The basis set convergence of weak interaction energies for dimers of noble gases helium through krypton is studied for six variants of the explicitly correlated, frozen geminal coupled-cluster singles, doubles, and noniterative triples [CCSD(T)-F12] approach: the CCSD(T)-F12a, CCSD(T)-F12b, and CCSD(T)(F12*) methods with scaled and unscaled triples. These dimers were chosen because CCSD(T) complete-basis-set (CBS) limit benchmarks are available for them to a particularly high precision. The dependence of interaction energies on the auxiliary basis sets has been investigated and it was found that the default resolution-of-identity sets cc-pVXZ/JKFIT are far from adequate in this case. Overall, employing the explicitly correlated approach clearly speeds up the basis set convergence of CCSD(T) interaction energies, however, quite surprisingly, the improvement is not as large as the one achieved by a simple addition of bond functions to the orbital basis set. Bond functions substantially improve the CCSD(T)-F12 interaction energies as well. For small and moderate bases with bond functions, the accuracy delivered by the CCSD(T)-F12 approach cannot be matched by conventional CCSD(T). However, the latter method in the largest available bases still delivers the CBS limit to a better precision than CCSD(T)-F12 in the largest bases available for that approach. Our calculations suggest that the primary reason for the limited accuracy of the large-basis CCSD(T)-F12 treatment are the approximations made at the CCSD-F12 level and the non-explicitly correlated treatment of triples.

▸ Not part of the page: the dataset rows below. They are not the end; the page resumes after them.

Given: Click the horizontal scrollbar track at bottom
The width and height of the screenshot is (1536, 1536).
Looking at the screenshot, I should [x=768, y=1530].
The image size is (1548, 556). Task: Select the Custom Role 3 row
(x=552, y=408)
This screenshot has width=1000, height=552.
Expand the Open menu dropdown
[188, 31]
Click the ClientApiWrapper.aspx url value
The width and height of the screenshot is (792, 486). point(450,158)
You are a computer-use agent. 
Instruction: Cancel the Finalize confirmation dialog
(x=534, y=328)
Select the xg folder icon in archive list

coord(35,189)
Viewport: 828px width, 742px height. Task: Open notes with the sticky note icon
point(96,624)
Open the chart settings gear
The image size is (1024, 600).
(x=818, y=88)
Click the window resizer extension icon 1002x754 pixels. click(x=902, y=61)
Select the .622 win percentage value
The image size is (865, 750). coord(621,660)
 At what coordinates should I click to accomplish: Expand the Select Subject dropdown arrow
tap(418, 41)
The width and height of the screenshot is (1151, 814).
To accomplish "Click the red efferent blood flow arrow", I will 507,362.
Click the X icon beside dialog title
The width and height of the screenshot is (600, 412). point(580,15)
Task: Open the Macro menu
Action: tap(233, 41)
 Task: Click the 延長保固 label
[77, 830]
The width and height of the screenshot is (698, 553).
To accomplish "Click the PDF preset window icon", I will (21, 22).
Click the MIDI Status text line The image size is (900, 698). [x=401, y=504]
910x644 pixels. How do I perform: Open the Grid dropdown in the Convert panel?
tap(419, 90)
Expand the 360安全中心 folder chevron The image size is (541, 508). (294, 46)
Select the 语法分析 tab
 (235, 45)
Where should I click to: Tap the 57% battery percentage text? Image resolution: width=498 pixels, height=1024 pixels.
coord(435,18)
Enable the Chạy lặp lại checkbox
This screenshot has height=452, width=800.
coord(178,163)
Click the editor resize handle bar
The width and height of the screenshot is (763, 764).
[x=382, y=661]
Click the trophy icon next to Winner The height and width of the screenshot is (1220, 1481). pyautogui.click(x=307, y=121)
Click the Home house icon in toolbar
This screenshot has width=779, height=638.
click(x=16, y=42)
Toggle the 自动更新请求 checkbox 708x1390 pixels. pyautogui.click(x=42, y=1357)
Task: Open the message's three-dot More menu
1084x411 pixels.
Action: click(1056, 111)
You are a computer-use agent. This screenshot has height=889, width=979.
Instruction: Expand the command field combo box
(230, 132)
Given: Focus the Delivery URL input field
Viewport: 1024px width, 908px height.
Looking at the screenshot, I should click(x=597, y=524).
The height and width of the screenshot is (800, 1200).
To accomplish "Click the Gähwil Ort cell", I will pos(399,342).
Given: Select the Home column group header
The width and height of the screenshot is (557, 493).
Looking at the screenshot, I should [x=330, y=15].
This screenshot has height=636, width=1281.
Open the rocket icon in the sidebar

In contrast, the explicitly correlated second-order Mo̸ller-Plesset perturbation theory (MP2-F12) approach is able to pinpoint the complete-basis-set limit MP2 interaction energies of rare gas dimers to a better precision than conventional MP2. Finally, we report and analyze an unexpected failure of the CCSD(T)-F12 method to deliver the core-core and core-valence correlation corrections to interaction energies consistently and accurately.